My first piece of advice is to steer clear of the countless clothing rails on your first visit. The authentic Japanese kimonos covered in questionable stains and the manly trench coats bulky enough to provide shelter for a small village can be slightly alienating if you’re expecting to miraculously discover a perfect 1920s flapper dress or fifties pin-up style skirt in the first ten minutes of rummaging. Plus, from a practical point of view, it’s difficult to try those sorts of things on at a crowded market with no dressing rooms. And it’s not like shopping on the high street where you can take your purchase home, realize there is no way on earth your boobs are going to squeeze into a bodycon dress that tight, then queue for roughly seven hours at the Primark customer services desk to return it. Vintage fairs are usually one-day-only events, so buying a piece is a commitment.

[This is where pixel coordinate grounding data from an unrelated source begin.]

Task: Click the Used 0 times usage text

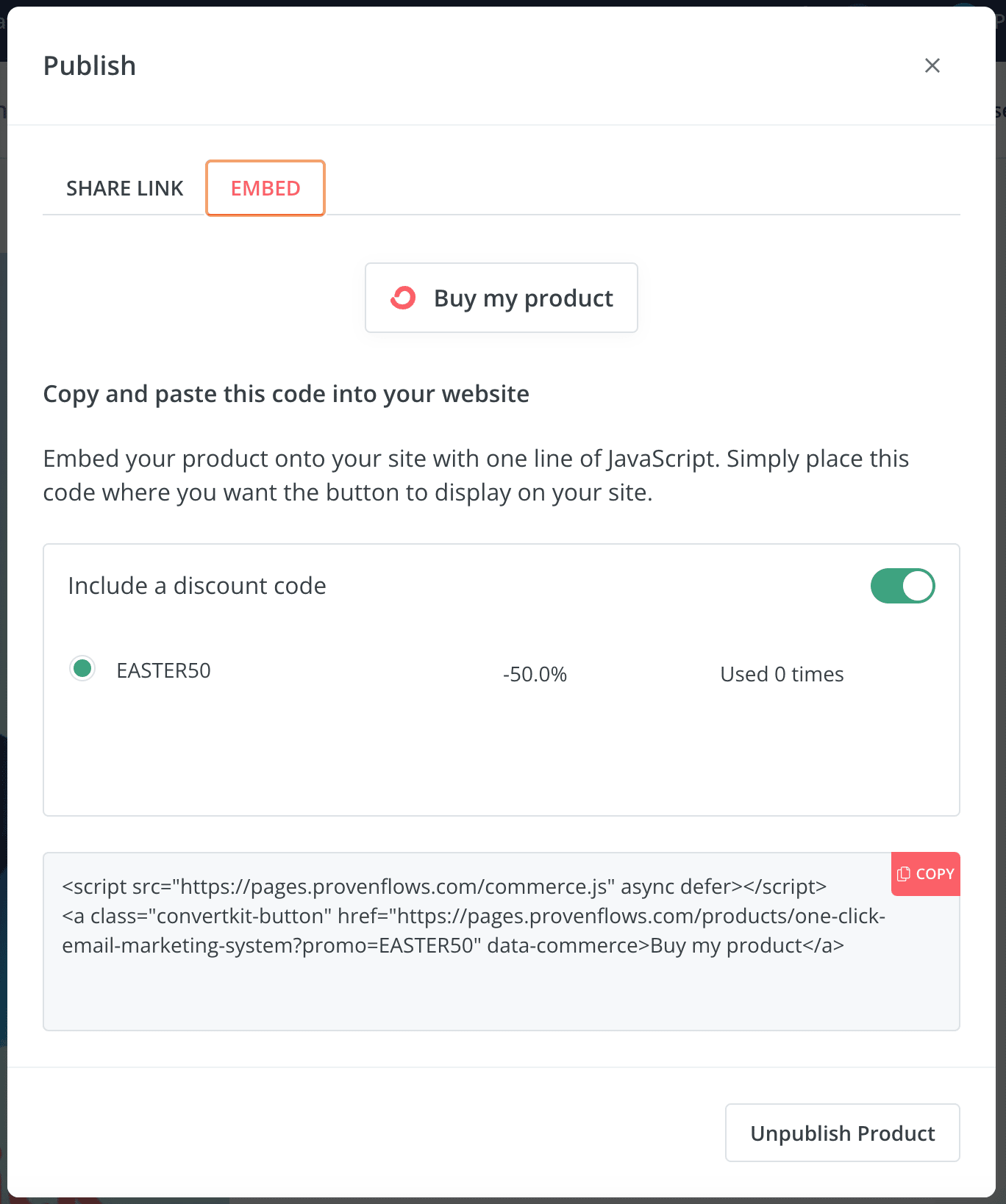Action: coord(782,674)
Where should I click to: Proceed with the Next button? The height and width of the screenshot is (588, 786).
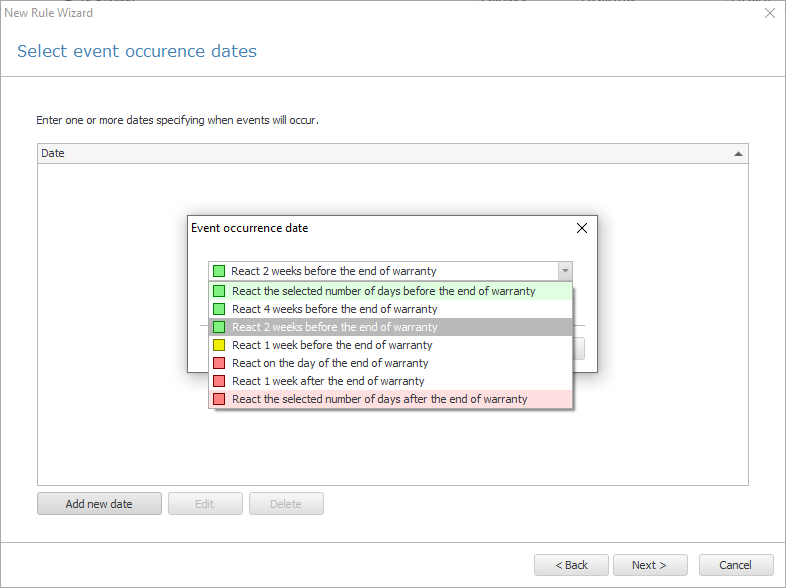coord(650,565)
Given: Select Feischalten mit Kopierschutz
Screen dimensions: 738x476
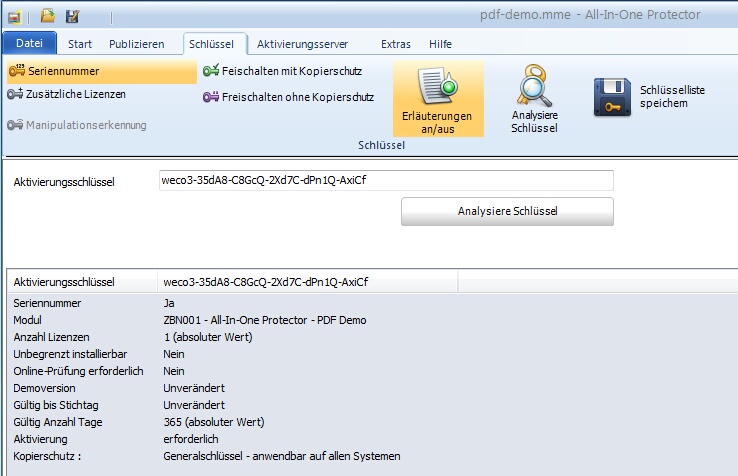Looking at the screenshot, I should click(283, 72).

Secondly, it’s often worth having a sneak peek online to check out the key trends for the season. As I mentioned in my previous post, fur is a big one this A/W, as are vintage style hats and tweed/tartan prints, all of which are key players at most vintage fairs. I visited a small market in my hometown at the weekend and came across these beautiful fur stoles and scarves for less than £15 each, which is amazing value for authentic items of such quality. I also picked up an original Barbour wool scarf for £8, a cute little black hat with a gorgeous broach for £10, and a black velvet clutch with fantastic detail on the clasp for only £8. Yes, I could have picked up similar pieces on the high street. No, I would not have the same satisfied smirk on my face right now. Plus, it’s always nice knowing your versions are a bit more special.
If you’re really struggling, stick to the jewellery boxes. I love picking up a really decorative broach in antique gold and stunning jewels, and using it to jazz up a blazer or cardigan, or finding a great pair of cameo earrings that are timelessly stylish. I often like to ask the stall owner about where they came from – they usually don’t know, but I once stumbled upon a beautiful peach cameo necklace that had been found in an American yard sale and purchased for 99 cents. I only wish I hadn’t paid £5 for it then lost it in a trebles bar. Oops.
And finally, if all else fails, take a shotgun and fire it into the sky. The loud noise should send all of the magpie-hipster-latte girls running for shelter and you’ll be free to browse in peace. Or, you know, you could just sharpen your January sale elbows and dig your way through the crowd for a less illegal solution. Either is good.